* What this task involves *
Can you repeat everything from the line containing "Where should I click to: Click" down to the line containing "The height and width of the screenshot is (851, 1513).", swapping "Fitment Type" for "Mount Type" and leaving all else unchanged?

* Source material *

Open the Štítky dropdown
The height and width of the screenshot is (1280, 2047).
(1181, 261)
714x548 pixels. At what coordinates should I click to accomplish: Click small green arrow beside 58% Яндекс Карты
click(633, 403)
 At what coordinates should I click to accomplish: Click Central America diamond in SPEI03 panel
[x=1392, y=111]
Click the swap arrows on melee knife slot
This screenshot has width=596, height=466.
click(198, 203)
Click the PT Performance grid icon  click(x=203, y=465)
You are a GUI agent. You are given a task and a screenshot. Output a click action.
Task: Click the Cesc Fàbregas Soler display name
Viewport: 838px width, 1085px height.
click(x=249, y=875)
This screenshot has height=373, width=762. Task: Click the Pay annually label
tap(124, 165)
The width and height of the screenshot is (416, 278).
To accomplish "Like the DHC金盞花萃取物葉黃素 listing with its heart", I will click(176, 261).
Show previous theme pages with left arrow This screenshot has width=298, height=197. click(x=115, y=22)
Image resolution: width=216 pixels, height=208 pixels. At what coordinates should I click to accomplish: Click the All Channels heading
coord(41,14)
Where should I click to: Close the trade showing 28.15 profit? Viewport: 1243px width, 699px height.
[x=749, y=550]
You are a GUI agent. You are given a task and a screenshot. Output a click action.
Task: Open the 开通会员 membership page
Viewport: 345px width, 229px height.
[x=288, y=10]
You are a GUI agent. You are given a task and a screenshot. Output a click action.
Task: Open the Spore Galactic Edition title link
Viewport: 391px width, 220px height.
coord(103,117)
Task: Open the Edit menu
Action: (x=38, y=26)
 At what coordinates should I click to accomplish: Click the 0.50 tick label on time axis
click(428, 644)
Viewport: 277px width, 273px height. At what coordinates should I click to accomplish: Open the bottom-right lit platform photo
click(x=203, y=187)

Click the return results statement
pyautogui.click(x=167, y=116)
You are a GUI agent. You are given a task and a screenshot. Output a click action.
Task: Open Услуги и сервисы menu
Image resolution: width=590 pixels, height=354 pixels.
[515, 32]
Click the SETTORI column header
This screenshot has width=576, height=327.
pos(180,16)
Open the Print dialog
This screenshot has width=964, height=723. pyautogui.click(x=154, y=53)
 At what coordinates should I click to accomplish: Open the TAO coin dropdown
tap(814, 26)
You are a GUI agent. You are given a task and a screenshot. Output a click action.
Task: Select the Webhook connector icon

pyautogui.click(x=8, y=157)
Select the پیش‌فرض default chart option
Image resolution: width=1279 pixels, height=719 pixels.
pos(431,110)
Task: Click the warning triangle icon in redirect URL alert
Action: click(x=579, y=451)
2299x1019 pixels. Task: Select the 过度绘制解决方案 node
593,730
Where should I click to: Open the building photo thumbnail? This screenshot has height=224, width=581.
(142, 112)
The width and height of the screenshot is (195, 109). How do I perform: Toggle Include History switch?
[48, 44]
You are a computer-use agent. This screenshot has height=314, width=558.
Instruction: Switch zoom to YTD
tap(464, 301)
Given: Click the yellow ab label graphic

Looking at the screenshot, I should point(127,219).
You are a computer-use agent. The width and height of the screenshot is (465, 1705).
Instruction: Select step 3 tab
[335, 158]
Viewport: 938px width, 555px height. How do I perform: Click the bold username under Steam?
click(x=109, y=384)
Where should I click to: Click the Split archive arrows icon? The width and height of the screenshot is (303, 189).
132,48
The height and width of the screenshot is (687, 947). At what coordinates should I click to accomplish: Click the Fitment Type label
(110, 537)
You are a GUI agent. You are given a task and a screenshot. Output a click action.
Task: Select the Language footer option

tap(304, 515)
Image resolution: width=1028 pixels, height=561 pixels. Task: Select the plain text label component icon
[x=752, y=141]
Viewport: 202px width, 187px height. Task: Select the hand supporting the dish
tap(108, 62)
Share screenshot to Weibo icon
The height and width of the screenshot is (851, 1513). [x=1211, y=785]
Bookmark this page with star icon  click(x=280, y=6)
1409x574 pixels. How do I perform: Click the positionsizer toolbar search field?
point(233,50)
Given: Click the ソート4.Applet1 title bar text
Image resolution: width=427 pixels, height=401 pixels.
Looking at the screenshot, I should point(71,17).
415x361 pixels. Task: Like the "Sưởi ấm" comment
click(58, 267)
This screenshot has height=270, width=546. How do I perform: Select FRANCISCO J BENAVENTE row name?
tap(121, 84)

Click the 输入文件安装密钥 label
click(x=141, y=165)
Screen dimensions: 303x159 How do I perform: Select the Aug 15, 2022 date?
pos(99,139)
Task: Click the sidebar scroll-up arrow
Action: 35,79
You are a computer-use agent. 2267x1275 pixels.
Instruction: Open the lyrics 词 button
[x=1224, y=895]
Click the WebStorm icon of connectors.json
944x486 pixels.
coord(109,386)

* Written solution *
Where should I click to: Click the Split archive arrows icon? The width and height of the screenshot is (303, 189).
132,48
The height and width of the screenshot is (687, 947). At what coordinates should I click to accomplish: Click the Mount Type label
(110, 537)
You are a GUI agent. You are given a task and a screenshot. Output a click action.
Task: Select the Language footer option

tap(304, 515)
Image resolution: width=1028 pixels, height=561 pixels. Task: Select the plain text label component icon
[x=752, y=141]
Viewport: 202px width, 187px height. Task: Select the hand supporting the dish
tap(108, 62)
Share screenshot to Weibo icon
The height and width of the screenshot is (851, 1513). [x=1211, y=785]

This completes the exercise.